Decentralized finance (DeFi) liquidity provider SushiSwap has stated its intention to sunset the Kashi lending platform and the MISO token launchpad. Poor design and a lack of resources were given as the main causes for the product retirement. The company says that Kashi failed due to a combination of design problems, poor execution, and a lack of resources.
According to SushiSwap, both of these initiatives ultimately failed due to a lack of user interest. More so, the protocol states that there is just 1.5 years’ worth of runway left for them.
The decision was a long time coming
Nonetheless, given recent events, the decision to shut down the two platforms was not unexpected. The developers announced in mid-December that the Kashi 1.0 user interface would no longer support deposits or borrowing. The original announcement said that the UI would remain online indefinitely, but that the markets would no longer be updated. It was also noted that the MISO UI would remain accessible indefinitely, but that no further development or support would be provided for the software.
For the time being, SushiSwap has declared that Kashi will not be a top priority on the product roadmap until additional resources are allocated to support this business unit. It also noted at the time that it would provide a relaunch update “when the time is right.”

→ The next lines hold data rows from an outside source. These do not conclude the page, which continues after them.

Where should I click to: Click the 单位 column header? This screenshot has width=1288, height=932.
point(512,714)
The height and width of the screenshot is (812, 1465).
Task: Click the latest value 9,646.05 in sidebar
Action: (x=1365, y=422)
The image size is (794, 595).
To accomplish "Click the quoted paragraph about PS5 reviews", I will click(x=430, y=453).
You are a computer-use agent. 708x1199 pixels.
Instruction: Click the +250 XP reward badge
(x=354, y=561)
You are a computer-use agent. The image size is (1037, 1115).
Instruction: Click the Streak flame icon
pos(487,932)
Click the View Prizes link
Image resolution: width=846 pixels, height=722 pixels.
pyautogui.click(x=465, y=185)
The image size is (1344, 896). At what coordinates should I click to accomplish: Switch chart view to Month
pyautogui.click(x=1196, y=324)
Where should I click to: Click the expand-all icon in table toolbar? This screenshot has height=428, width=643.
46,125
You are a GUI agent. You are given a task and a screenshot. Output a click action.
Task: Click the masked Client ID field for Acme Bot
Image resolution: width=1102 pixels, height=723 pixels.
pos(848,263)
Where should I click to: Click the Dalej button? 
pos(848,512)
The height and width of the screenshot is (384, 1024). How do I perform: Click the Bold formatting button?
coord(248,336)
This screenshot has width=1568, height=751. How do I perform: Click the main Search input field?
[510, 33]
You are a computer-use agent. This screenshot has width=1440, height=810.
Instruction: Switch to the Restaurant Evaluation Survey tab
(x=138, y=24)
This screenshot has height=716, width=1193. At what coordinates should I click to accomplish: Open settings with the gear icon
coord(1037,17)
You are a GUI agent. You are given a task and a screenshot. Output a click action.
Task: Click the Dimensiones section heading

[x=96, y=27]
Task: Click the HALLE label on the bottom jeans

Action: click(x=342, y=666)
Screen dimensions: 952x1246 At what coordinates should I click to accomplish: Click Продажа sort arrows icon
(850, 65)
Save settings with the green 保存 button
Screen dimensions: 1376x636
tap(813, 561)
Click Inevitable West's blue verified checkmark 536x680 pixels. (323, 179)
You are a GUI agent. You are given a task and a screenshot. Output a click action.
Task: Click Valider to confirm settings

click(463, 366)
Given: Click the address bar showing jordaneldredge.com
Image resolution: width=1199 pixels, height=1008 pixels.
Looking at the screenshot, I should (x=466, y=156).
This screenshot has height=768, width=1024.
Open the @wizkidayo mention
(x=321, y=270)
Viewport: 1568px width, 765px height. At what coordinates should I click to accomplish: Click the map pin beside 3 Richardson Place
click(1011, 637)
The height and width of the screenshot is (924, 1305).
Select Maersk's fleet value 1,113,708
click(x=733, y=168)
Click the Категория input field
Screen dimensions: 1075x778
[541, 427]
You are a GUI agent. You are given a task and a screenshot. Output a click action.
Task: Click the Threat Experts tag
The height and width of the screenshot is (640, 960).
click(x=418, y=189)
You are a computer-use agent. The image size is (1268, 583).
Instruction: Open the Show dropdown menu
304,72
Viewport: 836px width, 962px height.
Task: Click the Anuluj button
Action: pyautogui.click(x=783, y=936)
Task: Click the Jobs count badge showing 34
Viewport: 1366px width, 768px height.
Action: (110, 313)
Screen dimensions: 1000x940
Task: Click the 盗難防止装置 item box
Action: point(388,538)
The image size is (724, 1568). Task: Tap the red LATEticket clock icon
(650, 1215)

MISO stands for “Minimum Initial SushiSwap Offering,” and it’s the only publicly accessible launchpad platform curated by a community. It makes it simple for anybody with a project to establish a token in a completely permissionless and decentralized manner. MISO has been fine-tuned for every facet of a trustless user experience, from token creation through deployment on Sushi.
Kashi, on the other hand, is a BentoBox-based platform for lending and margin trading. In this way, anyone can set up a gas-efficient, individualized market for lending, borrowing, and collateralizing a wide range of DeFi tokens, stablecoins, and synthetic assets. Also, Kashi’s lending markets are decentralized and independent from one another. This is significantly different from traditional DeFi money markets, where high-risk assets can add danger to the entire protocol.